Top of Selected excerpt

Educational tool. Not financial advice. Sources & methodology

Methodology & Data Sources

Every calculator on this site uses publicly available data and documented assumptions. This page explains where the numbers come from, what we assume, and where the limitations are. If you find an error or an outdated source, please report it.

How we calculate compound returns

The compound interest visualizer uses the standard compound interest formula: FV = PV(1 + r)^n + PMT × ((1 + r)^n - 1) / r, where FV is future value, PV is present value, r is the periodic return rate, n is the number of periods, and PMT is the periodic contribution.

The default annual return rate is 7%, which approximates the historical average real (inflation-adjusted) return of the S&P 500 over rolling 30-year periods. This is a commonly cited benchmark but is not a guarantee. Actual returns vary by asset allocation, time period, and market conditions. Source: SEC investor.gov.

Tax data

Federal income tax brackets are sourced from IRS Revenue Procedures published annually (typically October–November for the following tax year). Current data reflects the tax year noted in the calculator and our state-tax-2026.json source file.

State income tax brackets are sourced from each state’s revenue department or department of taxation. States with no income tax (Alaska, Florida, Nevada, New Hampshire, South Dakota, Tennessee, Texas, Washington, Wyoming) are handled as 0% state withholding. Data is updated annually when states publish new tables.

FICA withholding (Social Security 6.2%, Medicare 1.45%) uses current federal rates. The Social Security wage base is updated annually per IRS guidance.

Allowance norms

Age-based allowance data is sourced from the Till Financial annual report on family finances, which surveys thousands of U.S. families. We report the median and interquartile range when publicly available. Limitations: self-reported survey data with potential sampling bias toward digitally engaged families.

529 state benefits

State tax deduction and credit data for 529 contributions is sourced from individual state 529 program websites and cross-referenced with Savingforcollege.com. Benefits vary by state and change annually. We note the tax year for each state’s data. Not all states offer a tax benefit for 529 contributions.

Teen auto insurance estimates

Insurance cost ranges are sourced from industry actuarial surveys and consumer research (The Zebra, Policygenius, NAIC filings). Individual quotes vary significantly based on driving record, vehicle type, coverage level, location, and insurer. Our estimates are statewide medians for a teen driver added to a parent’s policy, not individual quotes.

When calculations are approximate

Always. Every calculator on this site produces estimates, not exact figures. Tax calculations do not account for deductions, credits, or filing status complexities beyond what the calculator explicitly models. Investment projections assume constant returns, which do not occur in real markets. Insurance and allowance figures are survey-based medians, not individual guarantees.

Each calculator includes an inline methodology note describing its specific assumptions and limitations. If a number matters for a real financial decision, verify it with a licensed professional.

Bottom of Selected excerpt

From the methodology page above, list every variable in the compound interest formula and what each one stands for.

Top of Stored data

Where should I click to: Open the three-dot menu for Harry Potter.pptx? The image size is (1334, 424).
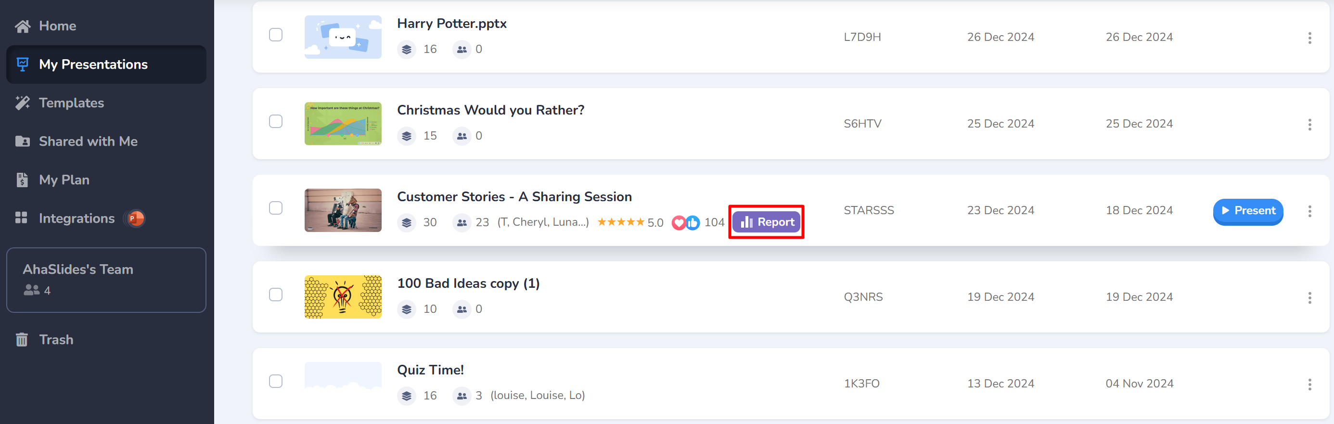pos(1310,38)
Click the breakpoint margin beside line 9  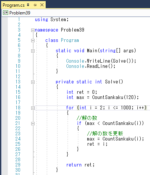click(5, 61)

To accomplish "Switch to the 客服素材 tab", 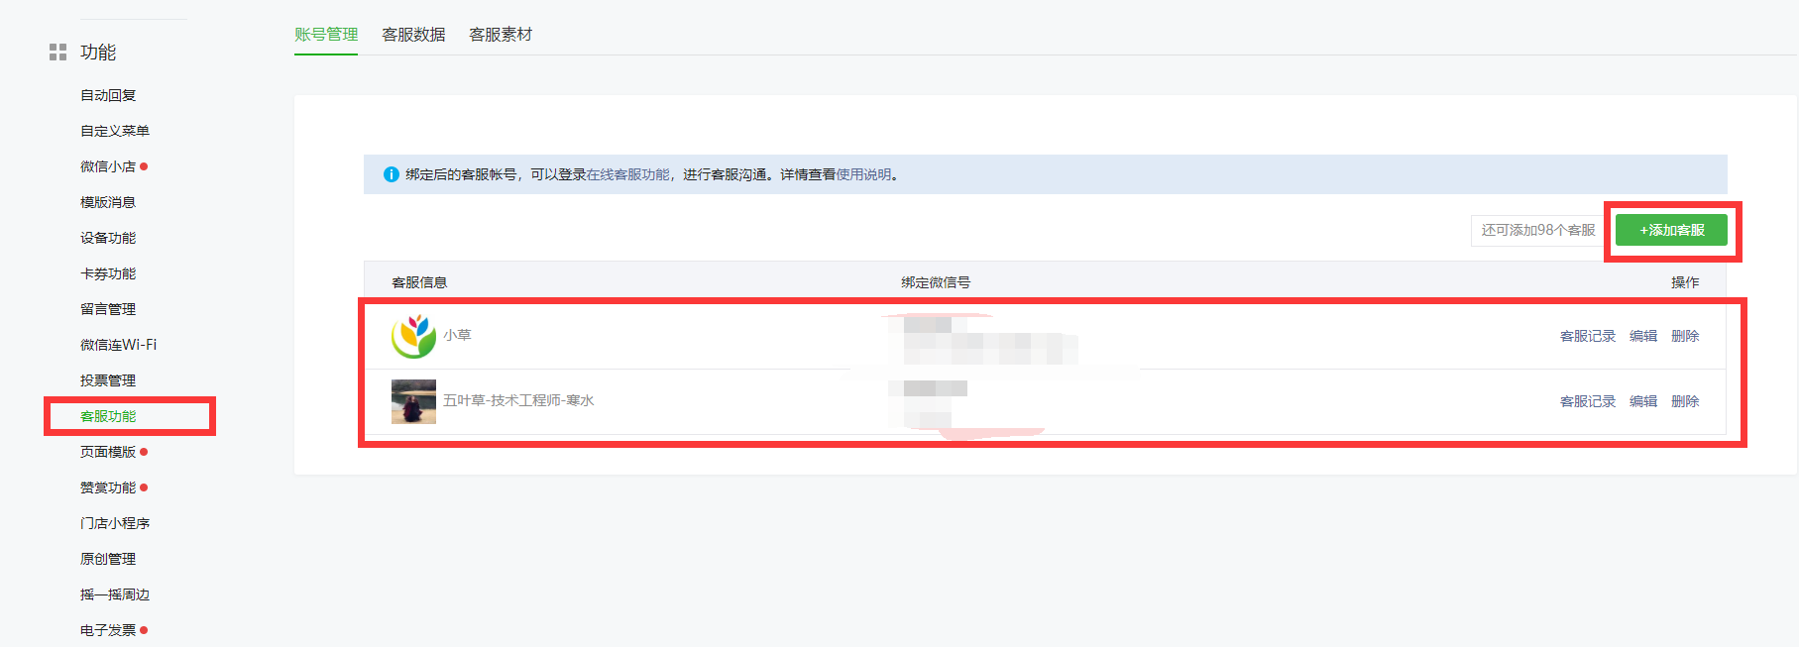I will pos(501,35).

Bottom of Stored data

* _Written answer_:
- FV: future value
- PV: present value
- r: periodic return rate
- n: number of periods
- PMT: periodic contribution